Decidendo su tre esposti presentati nei confronti della professionista, il COA riteneva che la stessa, avesse violato i doveri di lealtà e correttezza riguardo ai rapporti con i testimoni, avendo preso contatti telefonici con alcuni dipendenti di uno degli esponenti, marito della propria assistita, informandoli che li avrebbe citati nell'ambito del giudizio di separazione personale al fine di dimostrare eventuali irregolarità contabili nella gestione della farmacia presso la quale gli stessi erano impiegati.

Per il CNF il Consiglio ha ragione.

E a nulla valgono le censure della professionista, secondo la quale, era stato indebitamente esteso il perimetro di riferimento dell'art. 52 del codice deontologico, non avendo assunto i soggetti, all'epoca dei fatti, la qualità di testimoni.

Per la ricorrente, infatti, l'art. 52 C.d.f. andrebbe interpretato presupponendo sia l'esistenza di un procedimento nonché l'assunzione della qualifica di testi dei soggetti con i quali, nella fattispecie concreta, aveva intrattenuto il colloquio telefonico.
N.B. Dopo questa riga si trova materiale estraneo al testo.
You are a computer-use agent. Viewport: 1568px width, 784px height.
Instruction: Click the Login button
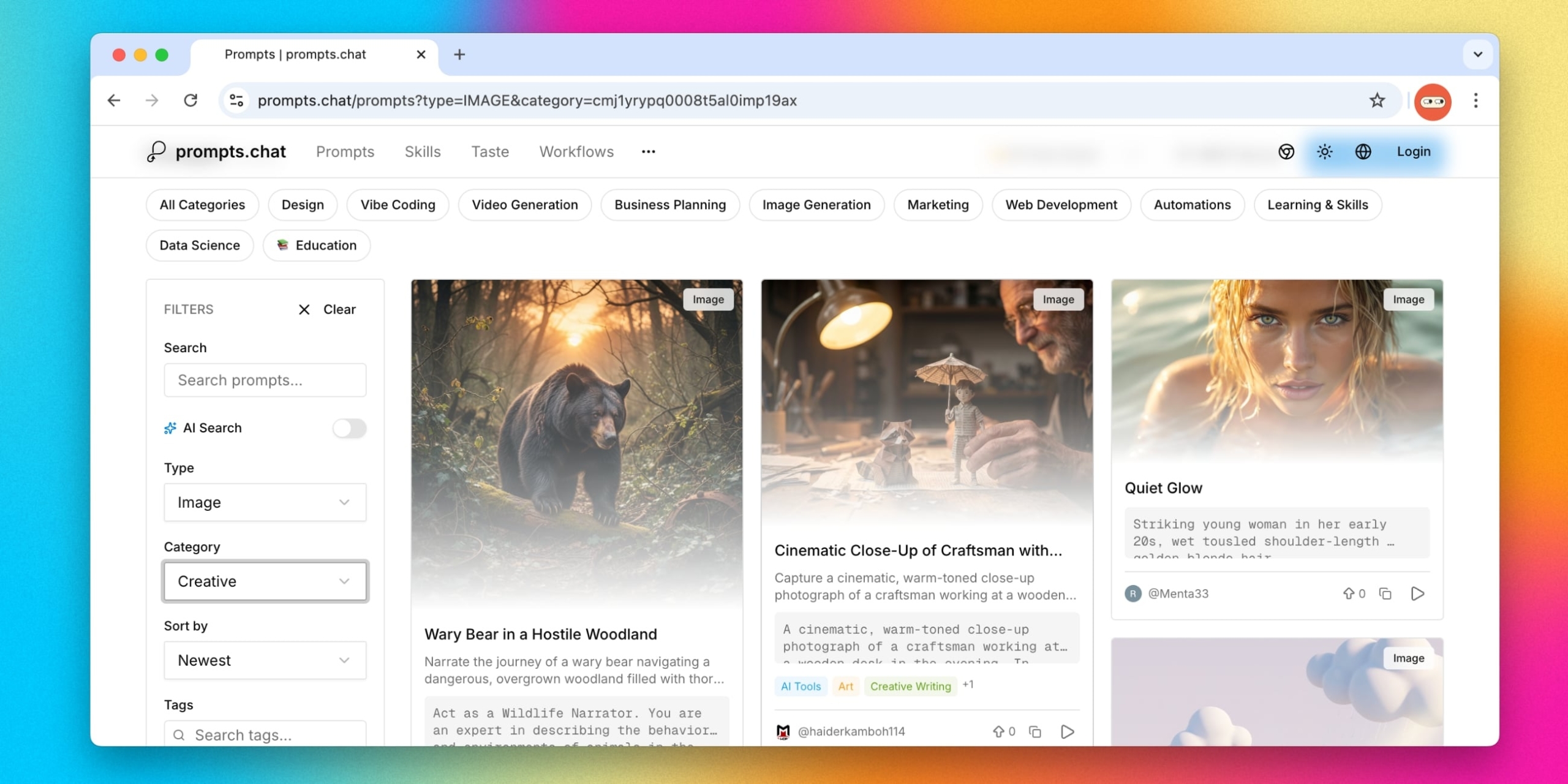tap(1413, 151)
Per cui, stante il divieto dell'interpretazione analogica o estensiva delle norme deontologiche, la sanzione inflitta per aver esteso il precetto anche ai potenziali testimoni andava annullata.
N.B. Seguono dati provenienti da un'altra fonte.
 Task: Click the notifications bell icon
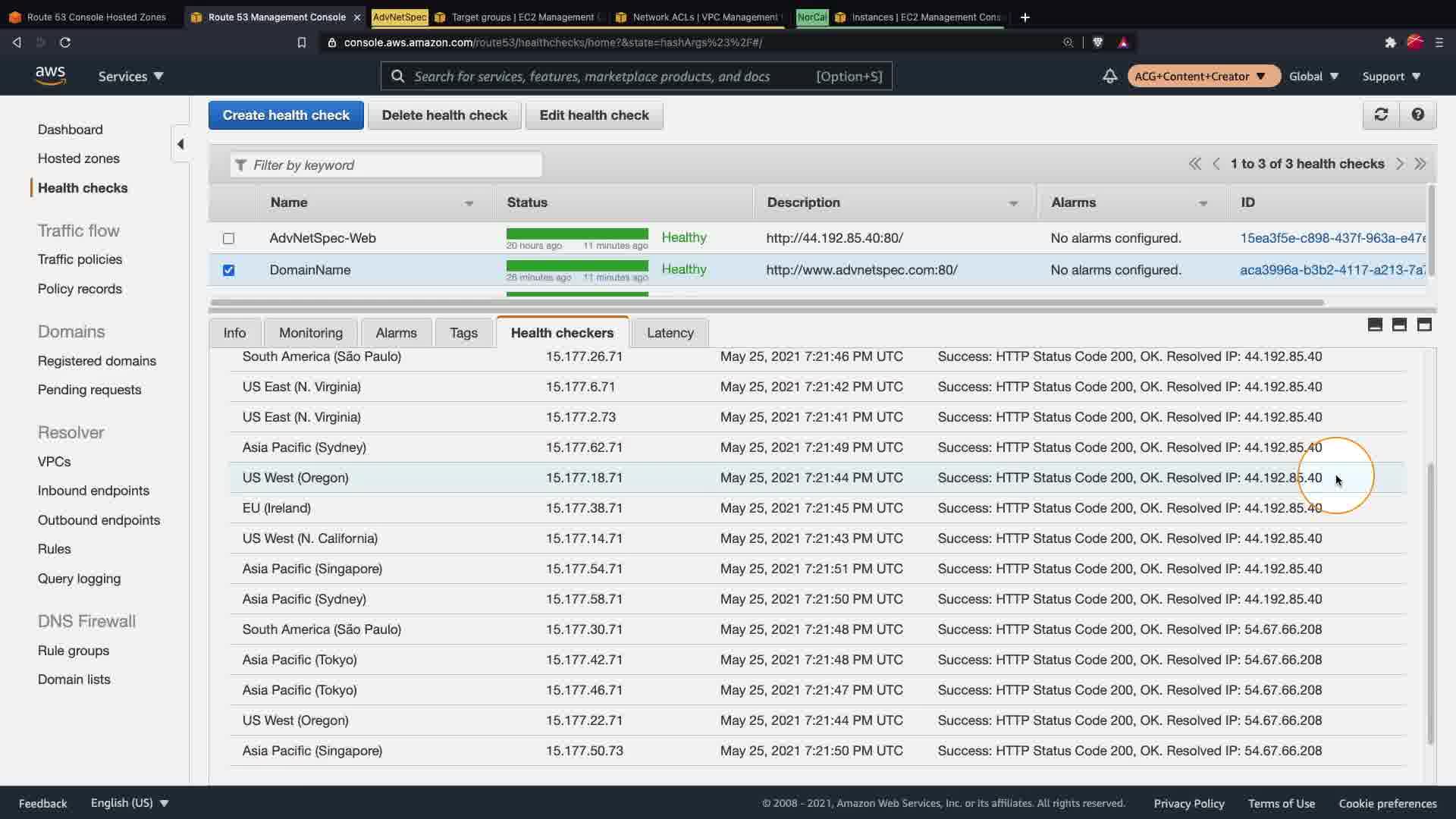1109,76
Ma il CNF ribatte invece che la censura non coglie nel segno.

Il presupposto della qualità di testimone è richiesto, infatti, ha ricordato il Consiglio, richiamando la giurisprudenza della Suprema Corte (cfr. sentenza n. 37503/2002) ai fini penali dall'art. 377 c.p., affinché "ricorra il delitto di subornazione di testi".

Tuttavia, la condotta tenuta dall'avvocato pur non esponendosi al giudizio di disvalore contenuto nel precetto penale, "non si sottrae alla valutazione sotto il profilo deontologico, in quanto la norma di cui all'art. 52 c.d.f. abbraccia un perimetro più vasto di quello penale, in quanto il bene qui tutelato non è, o non è solo, l'amministrazione della giustizia, ma l'esercizio del diritto di difesa delle altre parti del processo (diritto che sarebbe reso vano dalla predeterminazione del contenuto della deposizione) e la stessa regola di lealtà (assunta correttamente a parametro nel capo di incolpazione) e correttezza imposta all'attività dell'avvocato".

Per cui la decisione del Coa è sufficientemente motivata. Tuttavia, in accoglimento degli altri motivi di ricorso, ha deciso il CNF, la pena va rideterminata e può bastare la sanzione della censura.